• TASK DIRECTIONS:
What lines in the entries hold the string "agent"? List them.

[Records from a data source]
::::

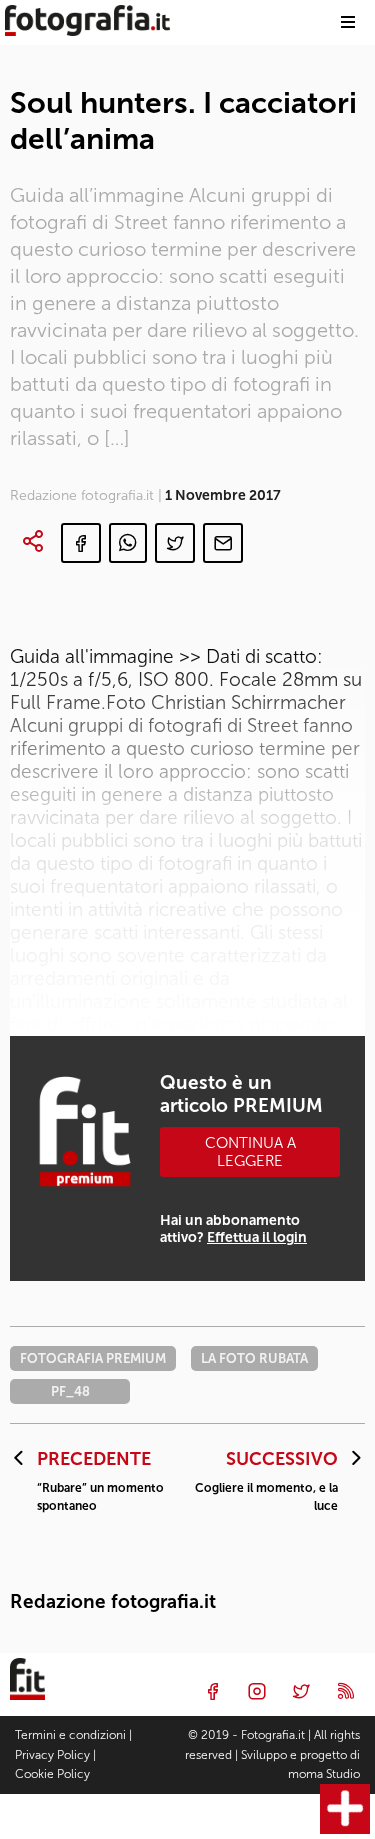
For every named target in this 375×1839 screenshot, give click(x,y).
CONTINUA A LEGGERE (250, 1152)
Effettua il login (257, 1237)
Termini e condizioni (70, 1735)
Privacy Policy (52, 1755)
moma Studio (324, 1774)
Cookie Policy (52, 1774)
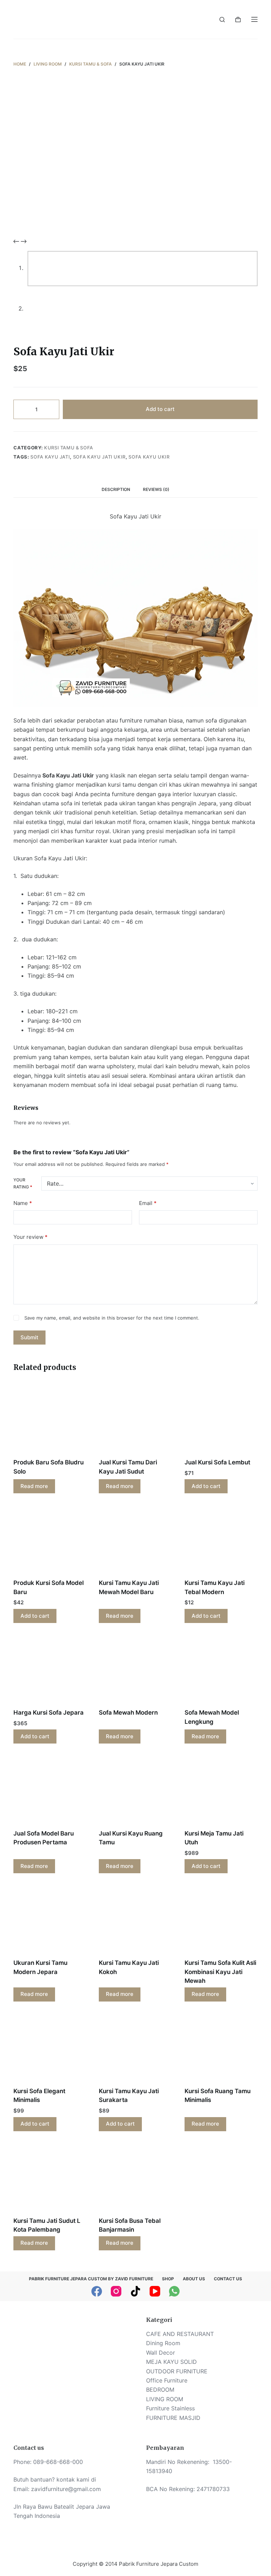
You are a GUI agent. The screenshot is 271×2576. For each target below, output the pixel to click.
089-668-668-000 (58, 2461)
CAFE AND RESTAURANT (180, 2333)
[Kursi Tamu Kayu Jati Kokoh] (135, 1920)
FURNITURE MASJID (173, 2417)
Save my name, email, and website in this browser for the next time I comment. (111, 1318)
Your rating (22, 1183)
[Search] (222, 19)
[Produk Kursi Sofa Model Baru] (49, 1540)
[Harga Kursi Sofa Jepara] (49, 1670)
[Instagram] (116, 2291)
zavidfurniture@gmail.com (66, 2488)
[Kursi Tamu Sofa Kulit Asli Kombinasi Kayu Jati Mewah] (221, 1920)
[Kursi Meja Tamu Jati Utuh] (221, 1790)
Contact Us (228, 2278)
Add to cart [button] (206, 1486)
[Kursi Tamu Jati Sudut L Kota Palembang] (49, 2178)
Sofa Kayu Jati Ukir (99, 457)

::::

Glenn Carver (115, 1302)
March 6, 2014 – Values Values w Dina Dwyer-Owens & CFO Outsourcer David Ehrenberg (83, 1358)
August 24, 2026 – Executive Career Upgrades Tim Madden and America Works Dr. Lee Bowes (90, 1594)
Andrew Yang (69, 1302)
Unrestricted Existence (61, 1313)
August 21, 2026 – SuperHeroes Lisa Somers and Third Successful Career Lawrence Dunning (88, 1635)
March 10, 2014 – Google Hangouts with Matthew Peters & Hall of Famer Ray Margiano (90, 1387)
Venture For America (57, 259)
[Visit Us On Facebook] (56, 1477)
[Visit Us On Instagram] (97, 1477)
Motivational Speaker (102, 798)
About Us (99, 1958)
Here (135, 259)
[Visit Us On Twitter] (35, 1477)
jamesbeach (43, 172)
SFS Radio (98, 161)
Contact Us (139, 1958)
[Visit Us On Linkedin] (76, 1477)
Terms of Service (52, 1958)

::::

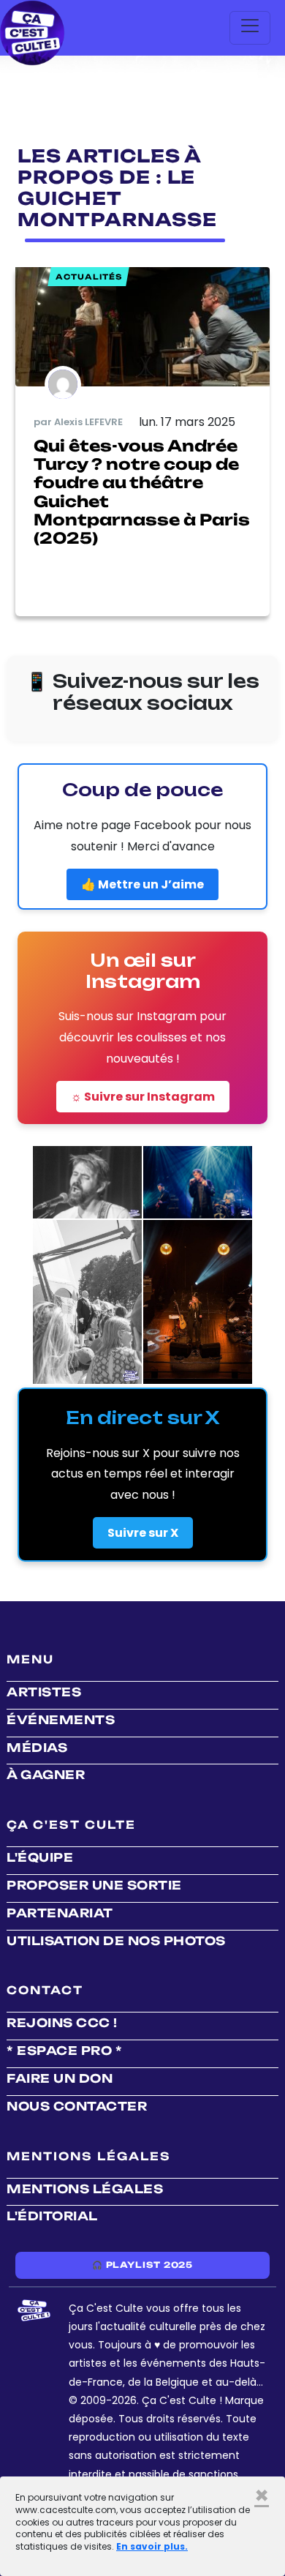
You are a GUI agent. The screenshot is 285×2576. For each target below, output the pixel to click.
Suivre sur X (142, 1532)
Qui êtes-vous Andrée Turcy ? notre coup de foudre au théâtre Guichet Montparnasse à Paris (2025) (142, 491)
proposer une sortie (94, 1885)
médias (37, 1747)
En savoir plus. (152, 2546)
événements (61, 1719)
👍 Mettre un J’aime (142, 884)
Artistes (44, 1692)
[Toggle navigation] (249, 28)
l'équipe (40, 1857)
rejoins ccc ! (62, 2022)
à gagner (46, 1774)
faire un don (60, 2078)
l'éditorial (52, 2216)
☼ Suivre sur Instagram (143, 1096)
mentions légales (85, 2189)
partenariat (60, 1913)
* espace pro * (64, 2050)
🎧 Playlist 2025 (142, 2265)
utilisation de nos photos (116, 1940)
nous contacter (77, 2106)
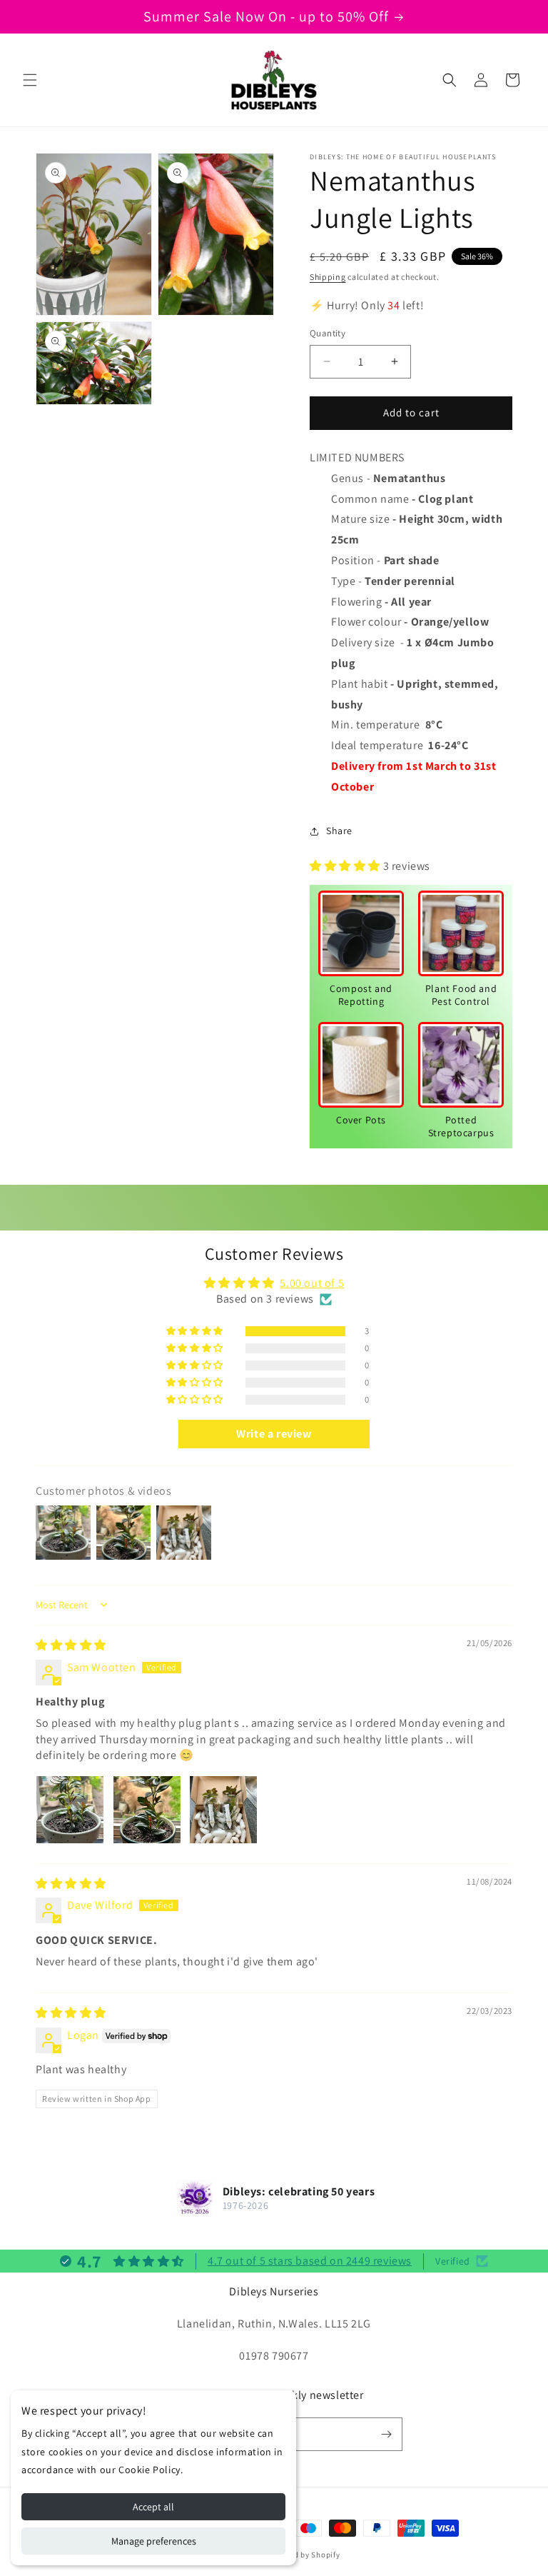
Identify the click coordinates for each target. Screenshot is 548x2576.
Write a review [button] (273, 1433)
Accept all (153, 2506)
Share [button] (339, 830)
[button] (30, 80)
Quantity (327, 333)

::::

• WRITTEN REPLY:
You are a GUI agent. The screenshot is 271×2576. For each target below, output the pixel to click.
You are a GUI agent. The screenshot is 285×2576. For each target below, output the pixel to click.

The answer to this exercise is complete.